Segment Start: Excerpted passage

The American Orient Express, formerly the American European Express, operated a single luxury passenger train set in charter service between 1989 and 2008 and operated on routes throughout North America. The company was based in Seattle, Washington.

==Background==
A full dome car was added to the consist in the mid 2000s and offered a panoramic view of the passing landscape. The train was priced from $2,000 to $10,000 per trip one way and included meals, entertainment, and hotel stays. The train operated under contract with Amtrak and used both Amtrak locomotives and crews. It typically ran on freight only routes that had not seen passenger service in more than 50 years. Some of the more popular routes included the Los Angeles–Washington, D.C., transcontinental (taking eight days) and the Rocky Mountain Adventure. Both featured scenic segments with long layovers at certain stops, similar to a cruise ship. The trips were only one way, requiring debarking passengers to either take a bus or airplane to return to their home terminal.

Segment End: Excerpted passage
Segment Start: Stored data

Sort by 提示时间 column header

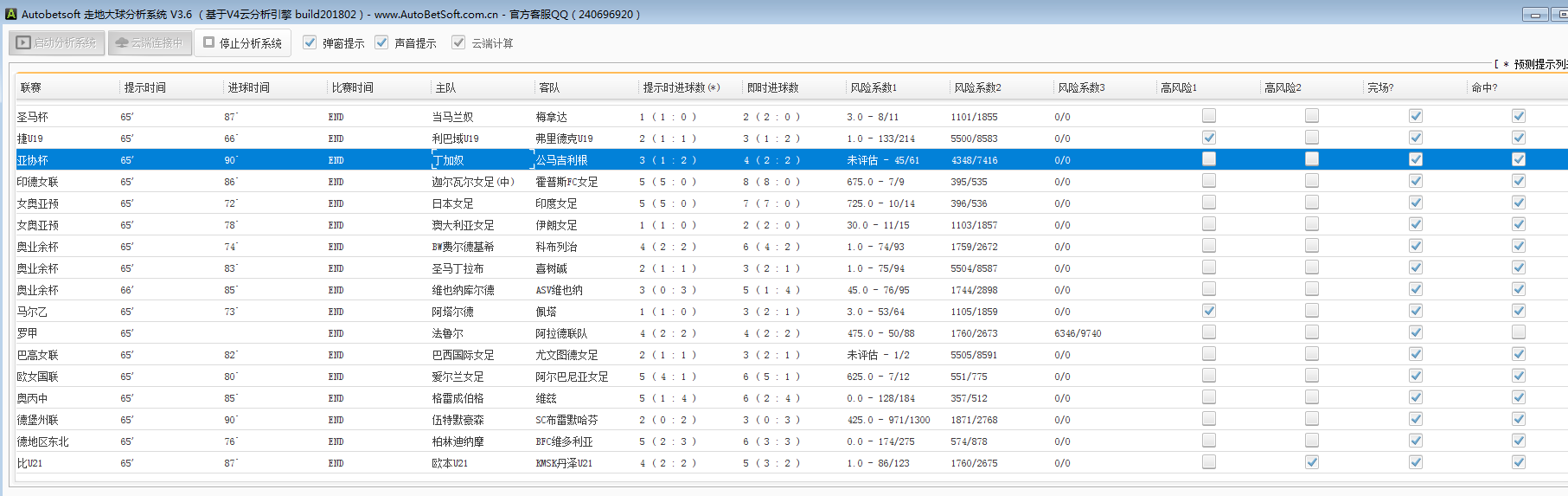click(144, 87)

Segment End: Stored data

### [Task instructions]
- A) In the American Orient Express passage, where was the company based?
- B) Copy the American Orient Express passage word for word, starting at "The American Orient" and ending at "in Seattle, Washington.".

### [Answers per task]
- A) Seattle, Washington.

- B)
The American Orient Express, formerly the American European Express, operated a single luxury passenger train set in charter service between 1989 and 2008 and operated on routes throughout North America. The company was based in Seattle, Washington.